Abstract
ATAC-seq has emerged as a rich epigenome profiling technique, and is commonly used to identify Transcription Factors (TFs) underlying given phenomena. A number of methods can be used to identify differentially-active TFs through the accessibility of their DNA-binding motif, however little is known on the best approaches for doing so. Here we benchmark several such methods using a combination of curated datasets with various forms of short-term perturbations on known TFs, as well as semi-simulations. We include both methods specifically designed for this type of data as well as some that can be repurposed for it. We also investigate variations to these methods, and identify three particularly promising approaches (a chromVAR-limma workflow with critical adjustments, monaLisa and a combination of GC smooth quantile normalization and multivariate modeling). We further investigate the specific use of nucleosome-free fragments, the combination of top methods, and the impact of technical variation. Finally, we illustrate the use of the top methods on a novel dataset to characterize the impact on DNA accessibility of TRAnscription Factor TArgeting Chimeras (TRAFTAC), which can deplete TFs – in our case NFkB – at the protein level.

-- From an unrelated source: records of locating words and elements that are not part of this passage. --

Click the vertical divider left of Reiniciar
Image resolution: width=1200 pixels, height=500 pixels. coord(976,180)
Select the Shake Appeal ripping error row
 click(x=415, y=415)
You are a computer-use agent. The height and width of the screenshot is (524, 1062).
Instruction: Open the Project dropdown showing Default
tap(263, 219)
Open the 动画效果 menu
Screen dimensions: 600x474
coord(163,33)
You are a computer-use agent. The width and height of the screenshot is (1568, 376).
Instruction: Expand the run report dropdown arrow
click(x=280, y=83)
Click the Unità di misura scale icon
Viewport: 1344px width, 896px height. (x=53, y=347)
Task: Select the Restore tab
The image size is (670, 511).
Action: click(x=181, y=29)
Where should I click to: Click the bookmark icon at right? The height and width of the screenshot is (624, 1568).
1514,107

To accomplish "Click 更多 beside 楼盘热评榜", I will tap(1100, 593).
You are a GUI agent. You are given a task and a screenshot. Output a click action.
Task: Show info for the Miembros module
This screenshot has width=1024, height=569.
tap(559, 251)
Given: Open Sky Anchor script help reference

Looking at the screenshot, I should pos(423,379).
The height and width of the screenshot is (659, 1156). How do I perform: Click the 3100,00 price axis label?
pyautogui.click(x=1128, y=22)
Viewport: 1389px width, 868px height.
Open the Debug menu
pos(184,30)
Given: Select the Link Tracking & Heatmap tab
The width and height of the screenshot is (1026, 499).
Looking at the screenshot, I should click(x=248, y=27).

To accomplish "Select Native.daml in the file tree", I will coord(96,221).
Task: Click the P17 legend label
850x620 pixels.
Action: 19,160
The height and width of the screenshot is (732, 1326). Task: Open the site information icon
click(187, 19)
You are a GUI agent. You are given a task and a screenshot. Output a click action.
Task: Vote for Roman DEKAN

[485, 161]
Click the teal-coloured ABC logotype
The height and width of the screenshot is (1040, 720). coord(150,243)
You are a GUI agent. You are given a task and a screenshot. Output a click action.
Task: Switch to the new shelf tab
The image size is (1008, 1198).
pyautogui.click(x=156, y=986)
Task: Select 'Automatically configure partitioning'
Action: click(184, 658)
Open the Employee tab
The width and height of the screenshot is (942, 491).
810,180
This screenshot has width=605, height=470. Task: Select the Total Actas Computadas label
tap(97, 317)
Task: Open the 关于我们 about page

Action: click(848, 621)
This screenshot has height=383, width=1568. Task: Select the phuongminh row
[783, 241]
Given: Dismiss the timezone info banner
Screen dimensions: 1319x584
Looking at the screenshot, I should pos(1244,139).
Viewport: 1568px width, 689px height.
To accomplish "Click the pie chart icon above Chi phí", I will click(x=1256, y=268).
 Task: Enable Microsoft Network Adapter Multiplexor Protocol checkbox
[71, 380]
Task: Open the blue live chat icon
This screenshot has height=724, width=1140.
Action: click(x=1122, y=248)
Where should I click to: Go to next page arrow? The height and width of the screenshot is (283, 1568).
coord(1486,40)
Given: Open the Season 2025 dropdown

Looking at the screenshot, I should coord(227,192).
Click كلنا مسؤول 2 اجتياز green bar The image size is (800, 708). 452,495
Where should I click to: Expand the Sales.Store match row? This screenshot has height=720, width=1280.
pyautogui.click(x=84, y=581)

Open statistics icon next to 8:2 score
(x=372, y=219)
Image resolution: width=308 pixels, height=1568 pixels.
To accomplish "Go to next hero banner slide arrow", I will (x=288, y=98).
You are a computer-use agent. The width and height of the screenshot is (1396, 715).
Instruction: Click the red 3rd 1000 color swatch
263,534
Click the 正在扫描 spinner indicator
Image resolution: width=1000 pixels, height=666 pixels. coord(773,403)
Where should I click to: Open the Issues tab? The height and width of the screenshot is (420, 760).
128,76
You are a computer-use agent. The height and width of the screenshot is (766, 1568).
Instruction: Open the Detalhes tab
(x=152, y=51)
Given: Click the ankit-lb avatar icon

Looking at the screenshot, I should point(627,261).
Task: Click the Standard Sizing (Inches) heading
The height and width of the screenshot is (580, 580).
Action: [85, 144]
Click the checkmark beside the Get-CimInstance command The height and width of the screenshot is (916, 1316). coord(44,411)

Author summary Transcription factors regulate gene expression by binding sites in the genome that often harbor a specific DNA motif. The collective accessibility of these motif-matching regions, measured by technologies such as ATAC-seq, can be used to infer the activity of the corresponding transcription factors. Here we use curated datasets of 11 TF-specific perturbations as well as 116 semi-simulated datasets to benchmark various methods for identifying factors that differ in activity between experimental conditions. We investigate important variations in the analysis and make recommendations pertaining to such analysis. Finally, we illustrate the application of the top methods to characterize the effects of a novel method for perturbing transcription factors at the protein level.
Competing Interest Statement
The authors have declared no competing interest.
Footnotes
We followed reviewers' requests, in particular: - developing an additional motif-similarity-based metric; - performing additional analyses (different motif matching stringency, using motif archetypes); - adding a new method; - running virtually all methods on the simulated datasets as well; - clarifying the text and improving the discussion.